Stored records
⟨

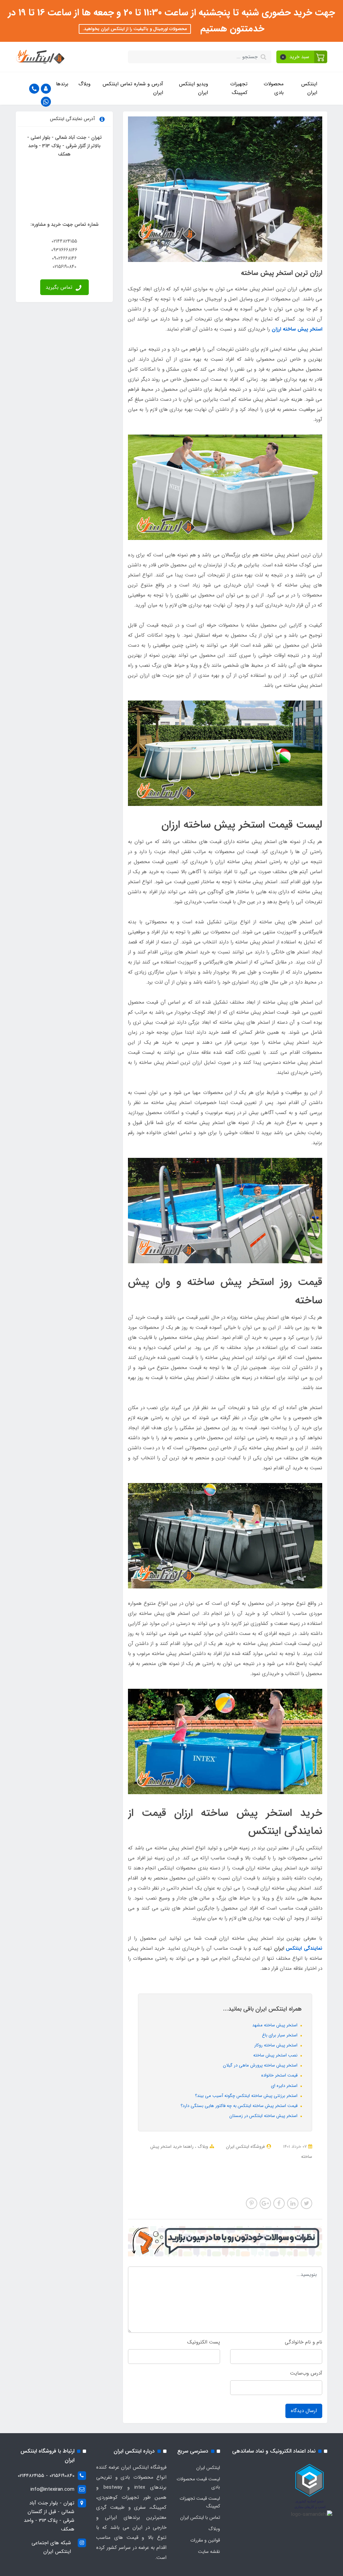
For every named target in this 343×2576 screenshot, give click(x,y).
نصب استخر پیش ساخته (276, 2055)
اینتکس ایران (309, 88)
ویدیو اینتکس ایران (193, 88)
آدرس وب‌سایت (306, 2373)
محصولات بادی (274, 88)
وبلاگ (84, 84)
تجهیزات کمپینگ (239, 88)
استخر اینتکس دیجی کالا (219, 2165)
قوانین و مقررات (205, 2540)
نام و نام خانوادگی (303, 2342)
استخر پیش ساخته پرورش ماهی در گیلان (261, 2065)
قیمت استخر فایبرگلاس (281, 2174)
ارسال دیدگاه (304, 2411)
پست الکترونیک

⟩

# PROBLEM TO SOLVE:
Nothing but the lines from the one with "استخر پیش ساخته پرورش" through the end of the data above should be reproduced, each exactly, both ends included.

# ANSWER SECTION:
استخر پیش ساخته پرورش ماهی در گیلان (261, 2065)
قیمت استخر فایبرگلاس (281, 2174)
ارسال دیدگاه (304, 2411)
پست الکترونیک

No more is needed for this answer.